Try it: Precise copying is required. Return the data below in full.

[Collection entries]
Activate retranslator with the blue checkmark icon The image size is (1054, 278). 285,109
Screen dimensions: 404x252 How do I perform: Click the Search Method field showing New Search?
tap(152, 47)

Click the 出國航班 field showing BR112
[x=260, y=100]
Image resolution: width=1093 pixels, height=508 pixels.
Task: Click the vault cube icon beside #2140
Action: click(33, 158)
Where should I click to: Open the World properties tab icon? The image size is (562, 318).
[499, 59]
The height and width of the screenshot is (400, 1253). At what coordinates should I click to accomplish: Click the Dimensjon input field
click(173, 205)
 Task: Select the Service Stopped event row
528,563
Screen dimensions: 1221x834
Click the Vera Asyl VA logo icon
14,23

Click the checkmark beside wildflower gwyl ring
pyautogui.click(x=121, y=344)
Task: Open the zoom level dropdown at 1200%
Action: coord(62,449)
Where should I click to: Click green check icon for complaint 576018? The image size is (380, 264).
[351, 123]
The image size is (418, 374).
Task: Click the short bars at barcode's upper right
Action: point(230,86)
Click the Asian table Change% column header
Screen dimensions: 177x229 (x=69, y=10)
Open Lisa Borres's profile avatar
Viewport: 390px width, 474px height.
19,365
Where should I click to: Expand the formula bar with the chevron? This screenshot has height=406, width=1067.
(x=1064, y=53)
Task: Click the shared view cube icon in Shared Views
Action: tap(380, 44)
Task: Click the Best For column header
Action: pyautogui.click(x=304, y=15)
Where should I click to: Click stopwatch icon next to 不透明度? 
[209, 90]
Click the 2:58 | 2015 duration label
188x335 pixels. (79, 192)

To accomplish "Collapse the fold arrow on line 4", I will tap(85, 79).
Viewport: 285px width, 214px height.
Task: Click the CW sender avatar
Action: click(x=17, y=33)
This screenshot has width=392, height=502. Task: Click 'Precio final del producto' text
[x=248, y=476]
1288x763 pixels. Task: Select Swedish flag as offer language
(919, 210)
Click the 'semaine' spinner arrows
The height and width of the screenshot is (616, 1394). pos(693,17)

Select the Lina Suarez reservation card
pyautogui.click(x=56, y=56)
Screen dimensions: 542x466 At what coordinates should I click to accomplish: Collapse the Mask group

Exercise solution:
Activate retranslator with the blue checkmark icon The image size is (1054, 278). 285,109
Screen dimensions: 404x252 How do I perform: Click the Search Method field showing New Search?
tap(152, 47)

Click the 出國航班 field showing BR112
[x=260, y=100]
Image resolution: width=1093 pixels, height=508 pixels.
Task: Click the vault cube icon beside #2140
Action: click(33, 158)
Where should I click to: Open the World properties tab icon? The image size is (562, 318).
[499, 59]
The height and width of the screenshot is (400, 1253). At what coordinates should I click to accomplish: Click the Dimensjon input field
click(173, 205)
 Task: Select the Service Stopped event row
528,563
Screen dimensions: 1221x834
Click the Vera Asyl VA logo icon
14,23

Click the checkmark beside wildflower gwyl ring
pyautogui.click(x=121, y=344)
Task: Open the zoom level dropdown at 1200%
Action: coord(62,449)
Where should I click to: Click green check icon for complaint 576018? The image size is (380, 264).
[351, 123]
The image size is (418, 374).
Task: Click the short bars at barcode's upper right
Action: point(230,86)
Click the Asian table Change% column header
Screen dimensions: 177x229 (x=69, y=10)
Open Lisa Borres's profile avatar
Viewport: 390px width, 474px height.
19,365
Where should I click to: Expand the formula bar with the chevron? This screenshot has height=406, width=1067.
(x=1064, y=53)
Task: Click the shared view cube icon in Shared Views
Action: tap(380, 44)
Task: Click the Best For column header
Action: pyautogui.click(x=304, y=15)
Where should I click to: Click stopwatch icon next to 不透明度? 
[209, 90]
Click the 2:58 | 2015 duration label
188x335 pixels. (79, 192)

To accomplish "Collapse the fold arrow on line 4", I will tap(85, 79).
Viewport: 285px width, 214px height.
Task: Click the CW sender avatar
Action: click(x=17, y=33)
This screenshot has width=392, height=502. Task: Click 'Precio final del producto' text
[x=248, y=476]
1288x763 pixels. Task: Select Swedish flag as offer language
(919, 210)
Click the 'semaine' spinner arrows
The height and width of the screenshot is (616, 1394). pos(693,17)

Select the Lina Suarez reservation card
pyautogui.click(x=56, y=56)
Screen dimensions: 542x466 At what coordinates should I click to accomplish: Collapse the Mask group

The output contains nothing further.